- Born: Vida Cruz
- Occupation: Writer
- Writing career
- Language: English
- Genre: Speculative fiction
- Notable works: Song of the Mango and Other New Myths
- Notable awards: 2022 Ignyte Award for Outstanding Creative Nonfiction

= Vida Cruz-Borja =

Filipina author

Vida Cruz-Borja ( Cruz) is a Filipina author of essays, short stories, and long-form fiction.

==Career==

In 2018, she was awarded a Tiptree Fellowship.

Cruz-Borja published her first fantasy short story collection, Beyond the Line of Trees, in 2019.

With the help of teammates L.D. Lewis, Brent Lambert, and Iori Kusano, Cruz-Borja established FIYAHCON. This event, hosted by FIYAH Literary Magazine, honors Black, Indigenous, and People of Color (BIPOC) writers. For this, Cruz-Borja was a joint finalist for the 2021 Hugo Award for Best Related Work. She became the fifth Filipino to be nominated for the award, and the first to be based in the Philippines.

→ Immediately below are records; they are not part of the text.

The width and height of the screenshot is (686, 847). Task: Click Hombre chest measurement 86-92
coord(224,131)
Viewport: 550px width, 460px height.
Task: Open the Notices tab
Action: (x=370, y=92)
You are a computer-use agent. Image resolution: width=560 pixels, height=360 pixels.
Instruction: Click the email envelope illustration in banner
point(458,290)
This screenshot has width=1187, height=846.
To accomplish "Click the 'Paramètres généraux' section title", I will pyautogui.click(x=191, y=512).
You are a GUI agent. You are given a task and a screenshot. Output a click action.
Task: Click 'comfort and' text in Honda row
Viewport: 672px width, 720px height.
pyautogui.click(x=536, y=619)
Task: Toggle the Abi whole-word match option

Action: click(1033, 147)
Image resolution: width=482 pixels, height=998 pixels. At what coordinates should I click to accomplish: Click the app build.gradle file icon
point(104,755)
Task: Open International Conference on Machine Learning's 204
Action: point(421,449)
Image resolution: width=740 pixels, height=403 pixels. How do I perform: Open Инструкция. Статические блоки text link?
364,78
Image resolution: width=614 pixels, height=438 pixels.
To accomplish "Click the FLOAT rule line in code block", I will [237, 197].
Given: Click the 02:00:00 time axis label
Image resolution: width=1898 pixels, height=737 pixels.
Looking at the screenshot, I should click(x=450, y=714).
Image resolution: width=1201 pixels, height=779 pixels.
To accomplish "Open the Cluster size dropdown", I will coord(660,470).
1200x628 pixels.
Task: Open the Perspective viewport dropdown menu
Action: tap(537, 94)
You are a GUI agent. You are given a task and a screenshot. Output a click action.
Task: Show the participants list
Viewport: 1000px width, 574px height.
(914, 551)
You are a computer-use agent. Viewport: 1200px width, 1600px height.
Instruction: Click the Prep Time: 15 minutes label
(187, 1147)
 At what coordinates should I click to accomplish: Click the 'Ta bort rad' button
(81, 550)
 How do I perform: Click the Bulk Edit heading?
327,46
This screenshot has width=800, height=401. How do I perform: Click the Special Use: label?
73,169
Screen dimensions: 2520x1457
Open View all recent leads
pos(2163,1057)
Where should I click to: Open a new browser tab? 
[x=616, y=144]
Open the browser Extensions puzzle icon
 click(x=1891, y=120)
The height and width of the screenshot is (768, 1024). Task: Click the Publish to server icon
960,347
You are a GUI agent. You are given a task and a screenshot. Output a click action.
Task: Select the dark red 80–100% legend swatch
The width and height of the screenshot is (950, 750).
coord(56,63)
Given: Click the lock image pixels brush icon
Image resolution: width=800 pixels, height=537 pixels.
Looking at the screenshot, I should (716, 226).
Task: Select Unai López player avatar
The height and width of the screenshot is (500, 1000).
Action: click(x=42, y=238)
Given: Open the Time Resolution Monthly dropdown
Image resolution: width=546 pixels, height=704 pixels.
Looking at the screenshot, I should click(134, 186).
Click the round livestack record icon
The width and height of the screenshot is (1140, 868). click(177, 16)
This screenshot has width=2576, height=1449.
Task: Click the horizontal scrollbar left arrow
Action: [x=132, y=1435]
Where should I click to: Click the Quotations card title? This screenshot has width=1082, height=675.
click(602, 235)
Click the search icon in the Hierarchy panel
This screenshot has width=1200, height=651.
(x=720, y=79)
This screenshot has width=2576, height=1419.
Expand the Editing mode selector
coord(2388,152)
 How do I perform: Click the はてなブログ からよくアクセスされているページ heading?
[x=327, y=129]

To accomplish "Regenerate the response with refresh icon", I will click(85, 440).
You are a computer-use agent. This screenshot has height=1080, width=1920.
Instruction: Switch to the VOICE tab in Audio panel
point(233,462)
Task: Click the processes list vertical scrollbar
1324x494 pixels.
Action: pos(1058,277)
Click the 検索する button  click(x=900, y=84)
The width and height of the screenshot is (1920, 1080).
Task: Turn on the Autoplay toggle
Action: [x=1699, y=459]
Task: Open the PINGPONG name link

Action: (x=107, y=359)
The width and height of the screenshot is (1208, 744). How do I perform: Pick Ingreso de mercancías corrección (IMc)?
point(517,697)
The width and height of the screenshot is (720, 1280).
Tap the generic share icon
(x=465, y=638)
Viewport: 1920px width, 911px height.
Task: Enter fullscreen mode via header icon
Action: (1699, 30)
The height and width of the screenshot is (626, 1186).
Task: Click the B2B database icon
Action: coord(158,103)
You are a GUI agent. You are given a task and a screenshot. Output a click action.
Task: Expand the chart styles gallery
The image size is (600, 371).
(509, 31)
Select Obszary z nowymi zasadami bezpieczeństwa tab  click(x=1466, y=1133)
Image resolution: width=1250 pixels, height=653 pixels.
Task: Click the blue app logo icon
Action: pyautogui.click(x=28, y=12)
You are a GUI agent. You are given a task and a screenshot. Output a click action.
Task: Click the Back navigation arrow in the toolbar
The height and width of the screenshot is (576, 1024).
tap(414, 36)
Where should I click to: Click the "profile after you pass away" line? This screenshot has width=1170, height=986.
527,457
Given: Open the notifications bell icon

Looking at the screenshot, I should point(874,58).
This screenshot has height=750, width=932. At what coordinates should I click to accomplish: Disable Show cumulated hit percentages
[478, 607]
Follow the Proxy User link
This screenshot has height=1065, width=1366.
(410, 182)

Her 2022 collection Song of the Mango and Other New Myths received critical attention. Zhui Ning Chang of the British Science Fiction Association called Cruz-Borja "a key voice in contemporary Philippine speculative fiction." Kristy Wang of Strange Horizons wrote that the collection encapsulates the author's desire to build a better world, "and she threads this passion through her stories, whether they envision justness and equity on a societal level or within the life of an individual or individuals."

In a review for the Daily Tribune, Amelia Clarissa de Luna Monasterial discussed Cruz-Borja's 2025 novella Mirror Marked. The reviewer praised the novella for its non-linear storytelling and multiple points of view. The reviewer also felt that the book's queer characters were well-developed and portrayed positively.

==Works==

- Novellas

- "Mirror Marked" (2025)

- Collections

- "Beyond the Line of Trees" (2019)
- "Song of the Mango and Other New Myths" (2022)

- Short fiction

- "To Megan, with Half My Heart"
- "Odd and Ugly" (2018)
- "Have Your #Hugot Harvested At This Diwata-Owned Cafe" (2020)
- "Child of Two Worlds" (2022)

- Non-fiction

- "Activist SFF Isn’t Just About Good Intentions." The SFWA Bulletin, Winter/Spring 2021
- "We Are the Mountain: A Look at the Inactive Protagonist." Fantasy Magazine, August 2021
  - Later collected in: "Letters to a Writer of Color" (2023)
- "Where Do Stories Begin?" Gabriela Lee (2024). "Mapping New Stars: A Sourcebook on Philippine Speculative Fiction"

==Awards and honors==

Cruz-Borja was a joint finalist for the 2021 Hugo Award for Best Related Work, for FIYAHCON. Her essay "We Are the Mountain: A Look at the Inactive Protagonist" won the 2022 Ignyte Award for Outstanding Creative Nonfiction.